Support Questions
Find answers, ask questions, and share your expertise
Announcements
Alert: Welcome to the Unified Cloudera Community. Former HCC members be sure to read and learn how to activate your account here.

I want to index data(csv) from a dirctory that on hdfs automatically with solr!

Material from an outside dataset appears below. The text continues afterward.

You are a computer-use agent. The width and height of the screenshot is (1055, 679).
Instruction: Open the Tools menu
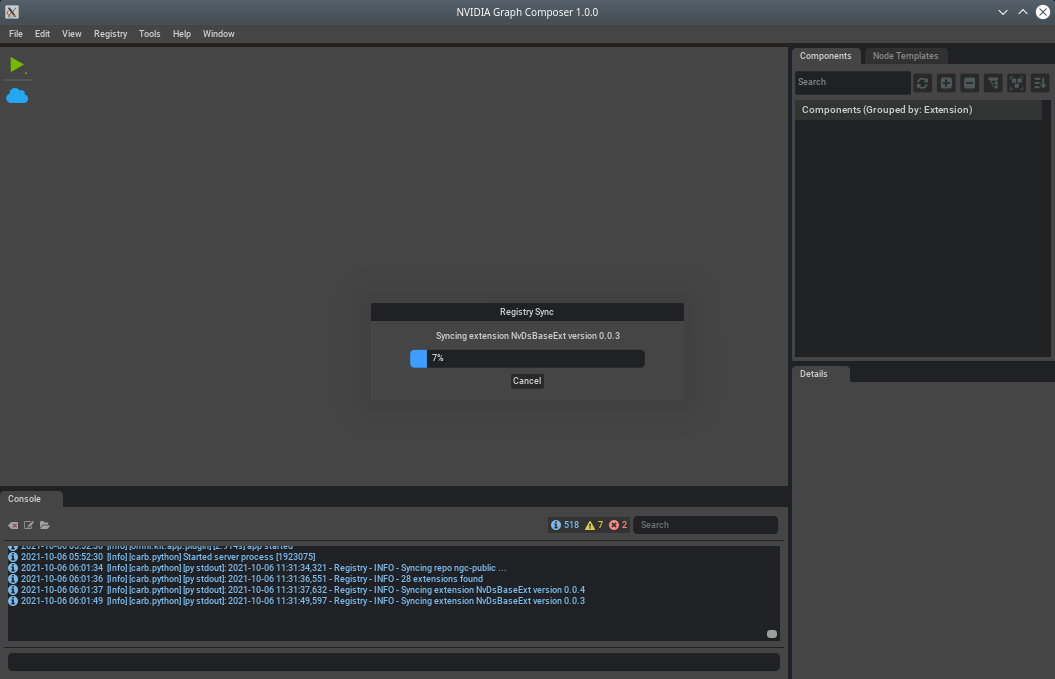(149, 34)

I want to index data(csv) from a dirctory that on hdfs automatically with solr!

New Contributor

hi!

I want to index data(csv) from a dirctory that on hdfs automatically with solr!

So how to do it ?

ps:cdh5/4

1 REPLY 1

Re: I want to index data(csv) from a dirctory that on hdfs automatically with solr!

Expert Contributor

you can use solr hadoop connector from lucid works , below is a sample command using this connector

1- create a path on hdfs to put your csv file/files inside i.e "csv_directory/"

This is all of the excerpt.